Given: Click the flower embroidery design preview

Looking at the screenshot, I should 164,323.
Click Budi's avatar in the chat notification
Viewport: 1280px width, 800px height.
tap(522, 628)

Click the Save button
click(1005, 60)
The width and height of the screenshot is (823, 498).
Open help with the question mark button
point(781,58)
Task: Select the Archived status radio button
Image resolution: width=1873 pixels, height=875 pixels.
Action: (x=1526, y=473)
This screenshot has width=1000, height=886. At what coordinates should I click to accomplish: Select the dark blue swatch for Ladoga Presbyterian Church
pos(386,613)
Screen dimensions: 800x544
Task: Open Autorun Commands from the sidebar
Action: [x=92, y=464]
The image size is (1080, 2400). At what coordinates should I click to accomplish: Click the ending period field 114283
────────────────────────────────────────
Give the rows above as a JSON list of strings, one string per line, leaving out the blank lines.

**OUTPUT FOR THIS EXERCISE:**
[
  "Given: Click the flower embroidery design preview",
  "Looking at the screenshot, I should 164,323.",
  "Click Budi's avatar in the chat notification",
  "Viewport: 1280px width, 800px height.",
  "tap(522, 628)",
  "Click the Save button",
  "click(1005, 60)",
  "The width and height of the screenshot is (823, 498).",
  "Open help with the question mark button",
  "point(781,58)",
  "Task: Select the Archived status radio button",
  "Image resolution: width=1873 pixels, height=875 pixels.",
  "Action: (x=1526, y=473)",
  "This screenshot has width=1000, height=886. At what coordinates should I click to accomplish: Select the dark blue swatch for Ladoga Presbyterian Church",
  "pos(386,613)",
  "Screen dimensions: 800x544",
  "Task: Open Autorun Commands from the sidebar",
  "Action: [x=92, y=464]",
  "The image size is (1080, 2400). At what coordinates should I click to accomplish: Click the ending period field 114283"
]